Using Unity Package Manager (Recommended)

  1. Open your Unity project
  2. Open the Package Manager (Window > Package Manager)
  3. Click the "+" button in the top-left corner
  4. Select "Add package from git URL..."
  5. Enter the repository URL: https://github.com/arghyasur1991/LiveTalk-Unity.git
  6. Click "Add"

Manual Installation

  1. Clone this repository
  2. Copy the contents into your Unity project's Packages folder

Dependencies

This package requires the following Unity packages:

  • com.genesis.sparktts.unity

Setting up Package Dependencies

Some dependencies require additional scoped registry configuration. Add the following to your project's Packages/manifest.json file:

{
  "scopedRegistries": [
    {
      "name": "NPM",
      "url": "https://registry.npmjs.com",
      "scopes": [
        "com.github.asus4"
      ]
    }
  ],
  "dependencies": {
    "com.genesis.LiveTalk.unity": "https://github.com/arghyasur1991/LiveTalk-Unity.git",
    // ... other dependencies
  }
}

Note: The git URL https://github.com/arghyasur1991/LiveTalk-Unity.git will automatically fetch the latest version of the package.

Model Setup

LiveTalk Models

LiveTalk requires ONNX models from both LivePortrait and MuseTalk in the following location:

Assets/StreamingAssets/LiveTalk/
  └── models/
      ├── LivePortrait/
      │   ├── *.onnx
      └── MuseTalk/
          ├── *.onnx

SparkTTS Models

SparkTTS models are required for voice generation and should be placed in:

Assets/StreamingAssets/SparkTTS/
  ├── *.onnx
  └── LLM/
      ├── model.onnx
      ├── model.onnx_data
      ├── ...

Model Deployment Tool

LiveTalk includes a built-in Editor tool that automatically analyzes your codebase and copies only the required models from Assets/Models to StreamingAssets with the correct precision settings (FP16, FP32, etc.).

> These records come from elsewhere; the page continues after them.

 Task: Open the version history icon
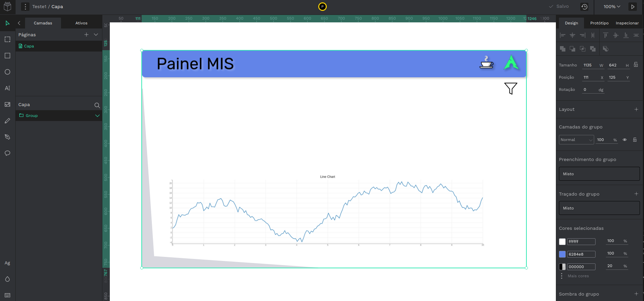pyautogui.click(x=584, y=7)
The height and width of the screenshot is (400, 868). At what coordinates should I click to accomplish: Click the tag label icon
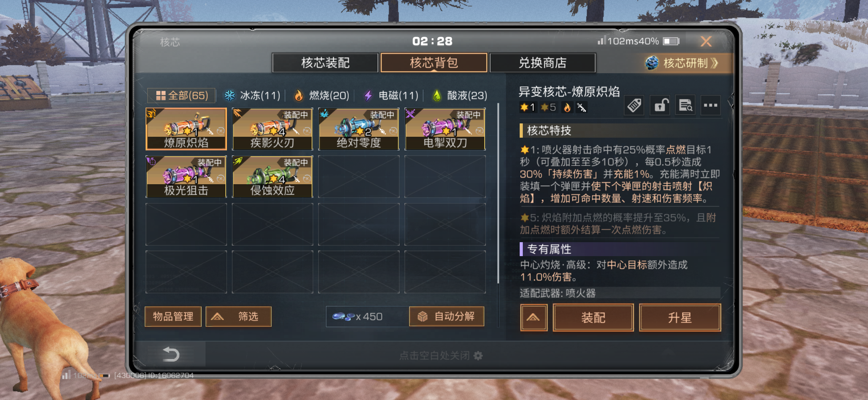click(634, 105)
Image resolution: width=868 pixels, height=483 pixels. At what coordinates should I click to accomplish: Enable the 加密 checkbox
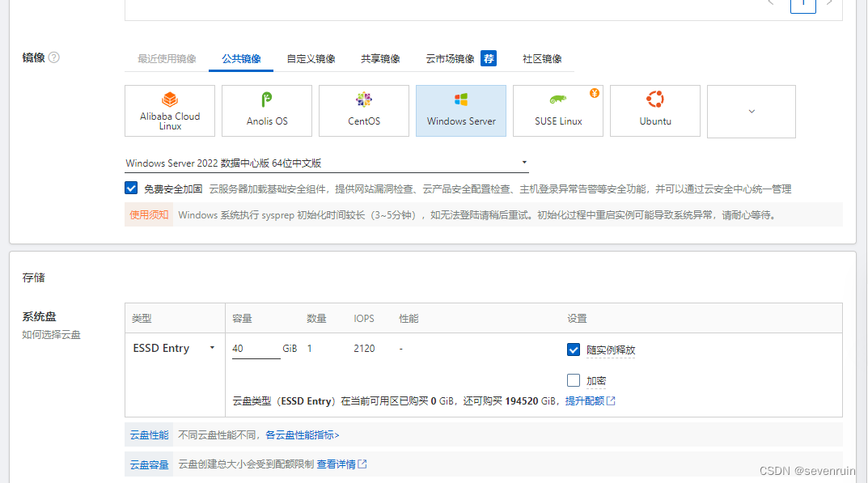pyautogui.click(x=574, y=380)
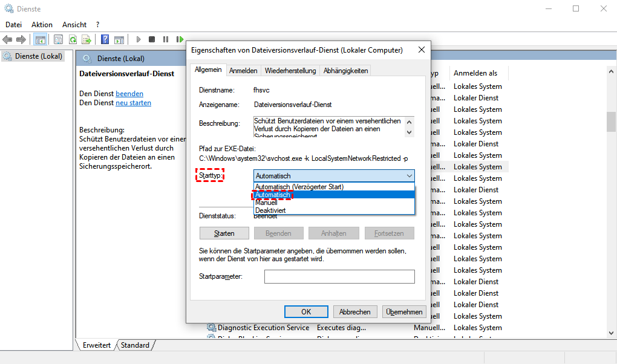The image size is (617, 364).
Task: Refresh the services list via toolbar
Action: pos(73,39)
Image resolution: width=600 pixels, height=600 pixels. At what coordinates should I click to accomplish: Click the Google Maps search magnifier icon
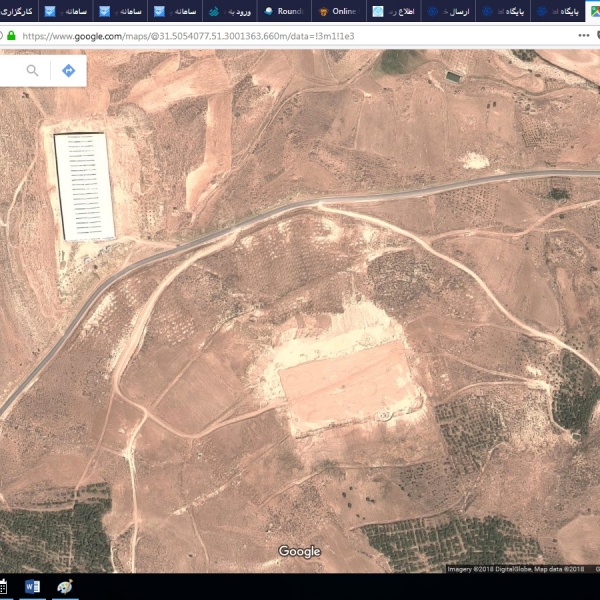click(33, 70)
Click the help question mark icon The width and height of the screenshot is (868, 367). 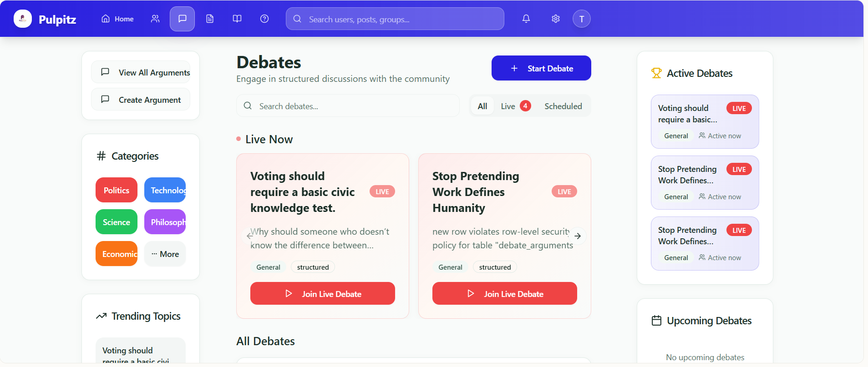click(264, 19)
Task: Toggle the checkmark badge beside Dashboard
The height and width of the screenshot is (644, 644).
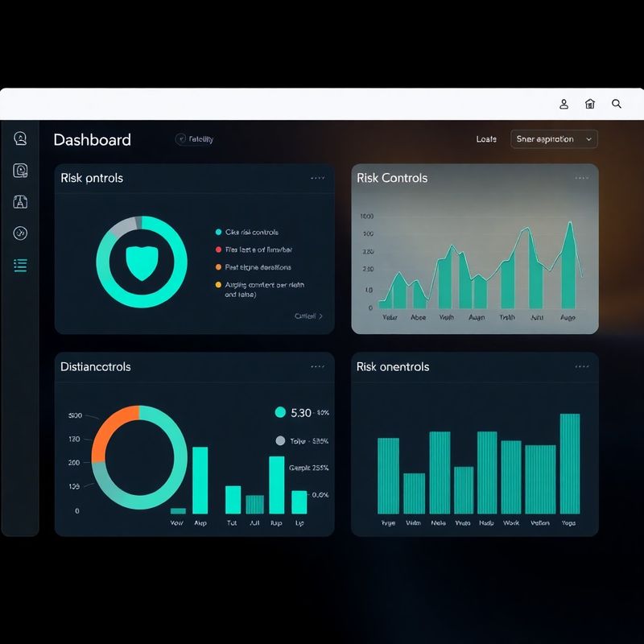Action: coord(180,139)
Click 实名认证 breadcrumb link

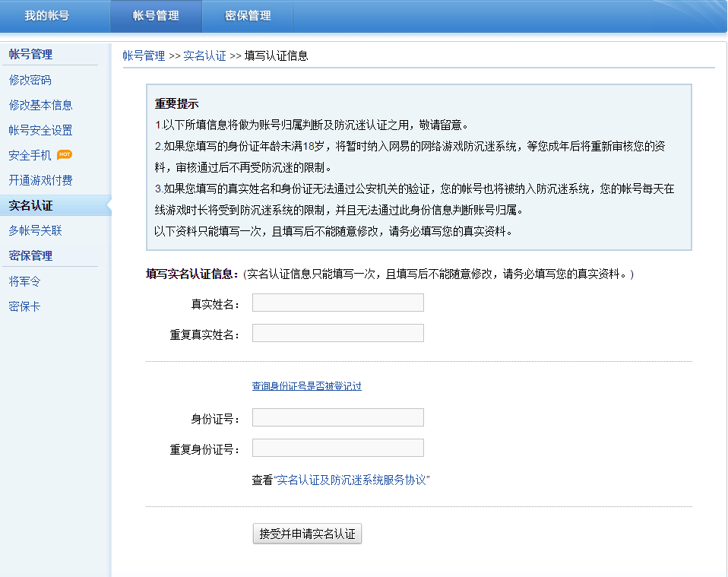click(x=204, y=55)
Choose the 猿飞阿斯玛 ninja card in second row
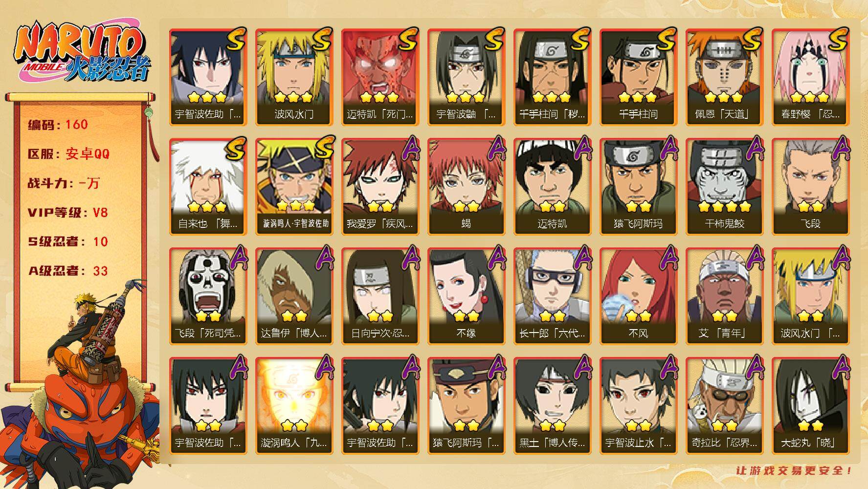Viewport: 868px width, 489px height. [638, 187]
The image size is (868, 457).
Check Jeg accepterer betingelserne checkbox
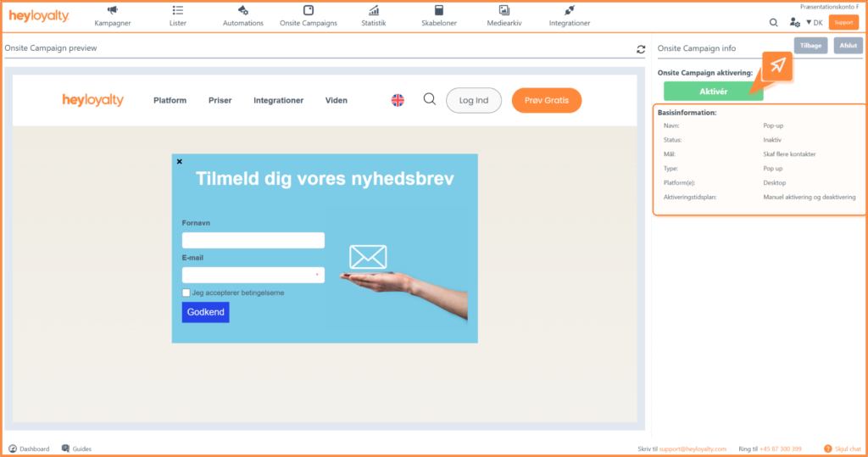point(186,293)
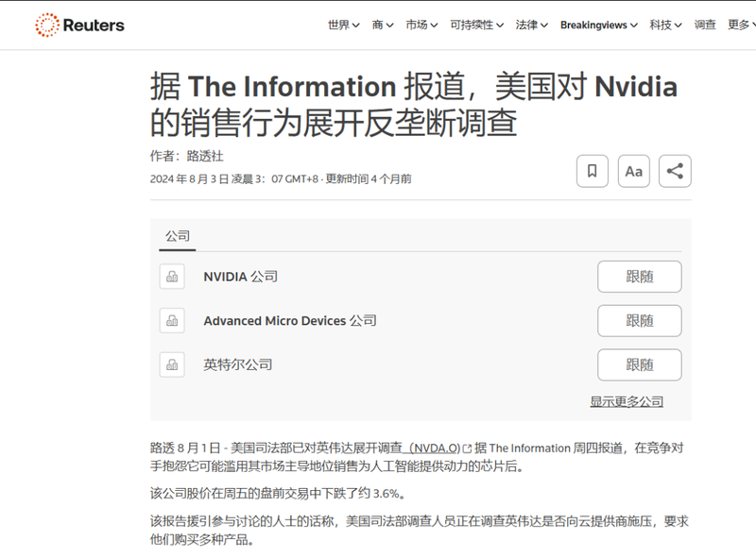Open the Breakingviews dropdown menu
The width and height of the screenshot is (756, 558).
tap(598, 25)
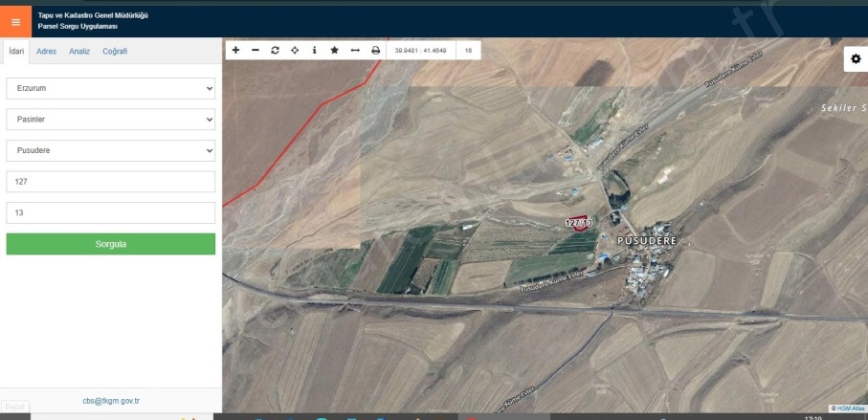The image size is (868, 420).
Task: Activate the locate crosshair tool
Action: 295,50
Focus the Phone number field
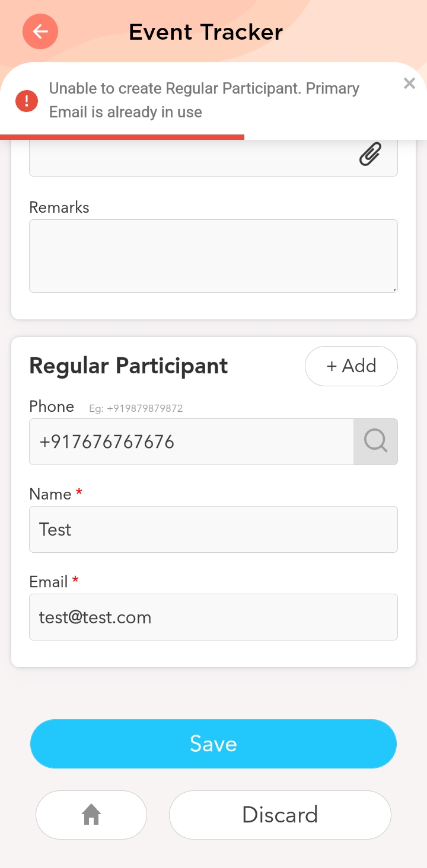The width and height of the screenshot is (427, 868). [191, 441]
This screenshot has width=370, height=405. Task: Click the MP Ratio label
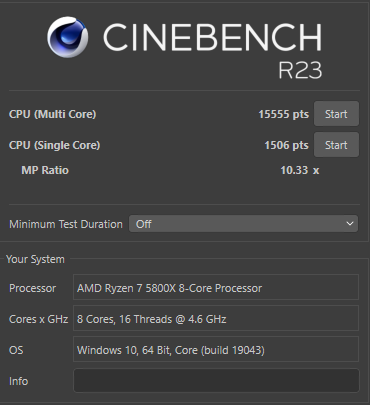click(45, 170)
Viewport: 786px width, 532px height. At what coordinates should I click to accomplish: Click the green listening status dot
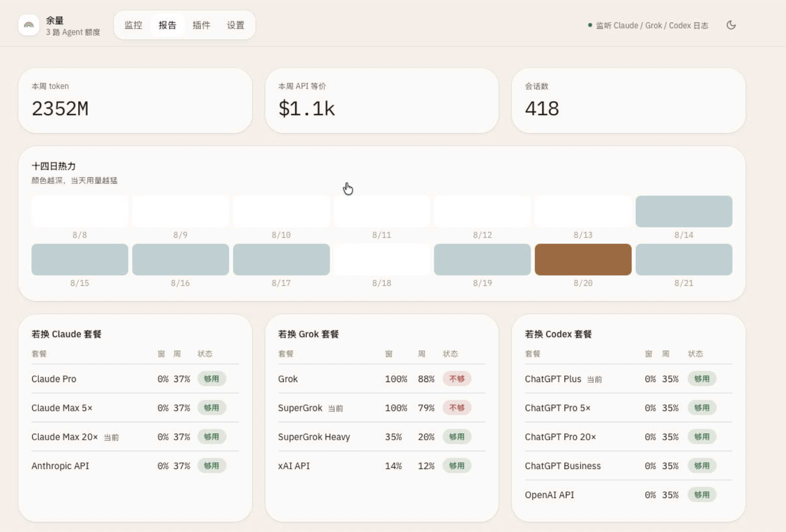point(590,25)
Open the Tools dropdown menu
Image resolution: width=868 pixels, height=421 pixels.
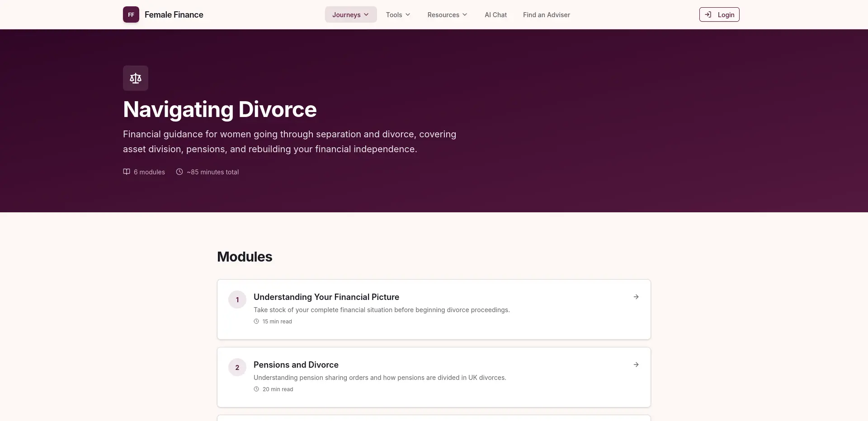click(398, 14)
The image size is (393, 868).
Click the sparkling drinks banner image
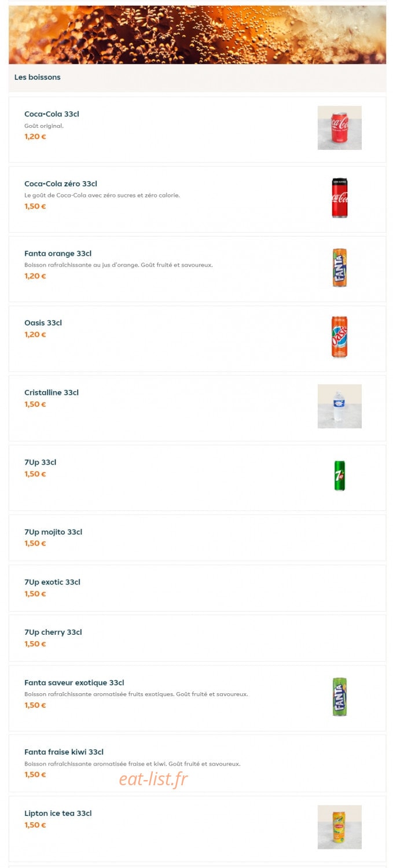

Access the tool: Window > LiveTalk > Model Deployment Tool

Key Features

  • Precision-Aware: Copies only the required precision variants (FP16/FP32) based on code analysis
  • Size Optimization: Reduces build size by excluding unused models
  • Folder Structure Preservation: Maintains the correct directory structure in StreamingAssets
  • Backup Support: Creates backups of existing models before overwriting
  • Dry Run Mode: Preview changes without actually copying files

How to Use

  1. Open the tool: Go to Window > LiveTalk > Model Deployment Tool
  2. Configure paths:
    • Source: Assets/Models (automatically detected)
    • Destination: Assets/StreamingAssets/LiveTalk (automatically configured)
  3. Select components: Choose which model categories to deploy:
    • âś… SparkTTS Models (deployed via SparkTTS-Unity package)
    • âś… LivePortrait Models (deployed directly)
    • âś… MuseTalk Models (deployed directly)
  4. Review selection: The tool shows you exactly which LiveTalk models will be copied and their file sizes
  5. Deploy: Click "Deploy All Models" to copy both LiveTalk and SparkTTS models using their respective deployment systems

Model Precision Settings

The tool selects the used precision for each model based on the LiveTalk codebase:

Model Category Precision Execution Provider Notes
LivePortrait
warping_spade FP16 CoreML GPU-accelerated rendering
Other LivePortrait FP32 CoreML Full precision for facial features
MuseTalk
unet, vae_encoder, vae_decoder FP16 CoreML GPU-accelerated inference
whisper_encoder, positional_encoding FP32 CPU Audio processing precision
SparkTTS
Models deployed via SparkTTS-Unity package See SparkTTS documentation Various Handled by SparkTTS deployment tool

Advanced Options

  • Overwrite Existing: Replace existing models in StreamingAssets
  • Create Backup: Keep .backup copies of replaced files (includes .onnx.data files)
  • Dry Run: Preview operations without copying files

Large Model Handling

The tool automatically handles large models that use separate data files:

  • MuseTalk UNet: unet.onnx (710KB) + unet.onnx.data (3.2GB) - uses dot notation
  • SparkTTS LLM: Handled by SparkTTS-Unity deployment tool with model.onnx_data files

LiveTalk model and data files are copied together and included in size calculations and backup operations. SparkTTS models are handled by the SparkTTS-Unity package's own deployment system.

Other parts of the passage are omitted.